Growth traits were quantitative traits controlled by multiple genes, they were not only influenced by the effect of single polymorphic loci but also the combined effect of multiple mutation sites [29]. Previous study was reported in small tailed Han ewes carried BB/G+ genotype (BMPR-IB and BMP-15) showed more litter size than those with either mutation alone, which proved the effect of multi-marker combination on the economic traits [30].Based on our data, we found that individuals with CCAA combined genotype of rs426980328 and rs417014745 were overall 4.12kg heavier and 4.04cm bigger than the CCGG combined genotype carriers on body weight and chest girth in 4-month age, and overall 4.74kg heavier and 4.94cm bigger than the CCGG carriers on body weight and chest girth in 6-month age, respectively. Individuals with CCAA combined genotype performed better on body weight, chest girth in 4-month age and body weight, chest girth in 6-month age than those with either mutation CC or AA genotype alone, which indicated that combined genotype might play a more effective role in body weight and chest girth in sheep, the combined genotype CCAA was the superior genotype in the experimental population. When we analyzed the combined effect of rs430810656 and rs417014745 on growth traits in sheep, the results showed that the individuals with GAAA genotype were overall 4.71 kg heavier and 4.88cm bigger on chest girth in 4-month age than those with GGGG carriers. Sheep with GGAA genotype were overall 3.96kg heavier in 4-month age and 7.07cm bigger on chest girth in 6-month age than those with the GGGG carriers. Both GAAA and GGAA were advantageous genotypes affecting the sheep growth performance and homozygous genotypes, and they were easily to be selected and fixed in sheep production, which suggested that we can look the sites as genetic markers and strengthen the artificial selection in sheep breeding.

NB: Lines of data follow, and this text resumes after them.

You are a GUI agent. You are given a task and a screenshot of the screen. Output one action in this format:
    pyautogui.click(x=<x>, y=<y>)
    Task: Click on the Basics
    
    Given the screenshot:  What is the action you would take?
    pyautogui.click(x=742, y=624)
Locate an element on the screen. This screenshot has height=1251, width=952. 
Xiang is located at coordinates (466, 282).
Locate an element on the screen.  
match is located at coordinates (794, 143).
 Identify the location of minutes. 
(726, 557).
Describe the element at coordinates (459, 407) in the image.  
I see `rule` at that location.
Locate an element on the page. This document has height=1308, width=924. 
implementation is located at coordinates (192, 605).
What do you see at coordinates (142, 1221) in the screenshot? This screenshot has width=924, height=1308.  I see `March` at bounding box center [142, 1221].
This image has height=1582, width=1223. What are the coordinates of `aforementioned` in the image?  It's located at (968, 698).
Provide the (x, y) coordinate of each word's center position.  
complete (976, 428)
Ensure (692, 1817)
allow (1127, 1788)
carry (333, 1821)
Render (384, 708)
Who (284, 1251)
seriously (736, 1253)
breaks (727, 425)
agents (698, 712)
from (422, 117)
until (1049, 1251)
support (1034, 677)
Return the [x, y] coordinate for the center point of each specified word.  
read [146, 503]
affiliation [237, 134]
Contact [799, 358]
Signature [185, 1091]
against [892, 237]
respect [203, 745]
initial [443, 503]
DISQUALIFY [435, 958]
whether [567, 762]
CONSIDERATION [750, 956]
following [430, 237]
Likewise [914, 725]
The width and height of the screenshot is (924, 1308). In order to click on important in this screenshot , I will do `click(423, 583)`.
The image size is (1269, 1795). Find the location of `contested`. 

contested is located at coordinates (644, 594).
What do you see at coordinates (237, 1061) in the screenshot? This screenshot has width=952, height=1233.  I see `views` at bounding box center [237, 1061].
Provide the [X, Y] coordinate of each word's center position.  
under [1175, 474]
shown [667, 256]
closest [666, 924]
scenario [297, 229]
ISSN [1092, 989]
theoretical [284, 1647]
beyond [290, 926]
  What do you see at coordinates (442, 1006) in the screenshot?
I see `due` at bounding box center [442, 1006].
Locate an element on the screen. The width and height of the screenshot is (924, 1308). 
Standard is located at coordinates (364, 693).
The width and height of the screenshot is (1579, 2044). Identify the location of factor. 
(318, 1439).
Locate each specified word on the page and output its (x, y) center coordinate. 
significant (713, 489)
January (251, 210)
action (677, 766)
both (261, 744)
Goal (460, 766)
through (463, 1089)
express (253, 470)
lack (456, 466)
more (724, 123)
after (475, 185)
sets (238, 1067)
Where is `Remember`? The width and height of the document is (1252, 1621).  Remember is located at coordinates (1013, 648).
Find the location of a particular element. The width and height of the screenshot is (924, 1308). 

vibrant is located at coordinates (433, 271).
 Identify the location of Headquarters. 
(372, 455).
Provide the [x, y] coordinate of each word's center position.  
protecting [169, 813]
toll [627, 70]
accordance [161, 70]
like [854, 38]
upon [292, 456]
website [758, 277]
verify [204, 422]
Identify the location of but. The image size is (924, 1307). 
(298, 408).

We particularly noted that most of the SNPs were significantly associated with growth traits in 4-month age, but were not remarkably associated with growth traits in 6-month age, this might give rise to the weaning time, the weaning time was always in 4-month age, during 3-month age to 4-month age was the growth peak of sheep the candidate genes might play a part together with the growth environment and feed nutrition to jointly influence the growth traits effectively in this crucial time.

Conclusions

Our results provide evidence that the MEF2B and TRHDE genes might be better candidate genes for Ujumqin sheep growth traits. These SNPs within them have potential value for growth traits of Ujumqin sheep. rs426980328-rs417014745 and rs430810656-rs417014745 pyramiding provided a way to accelerate the sheep growth traits improvement.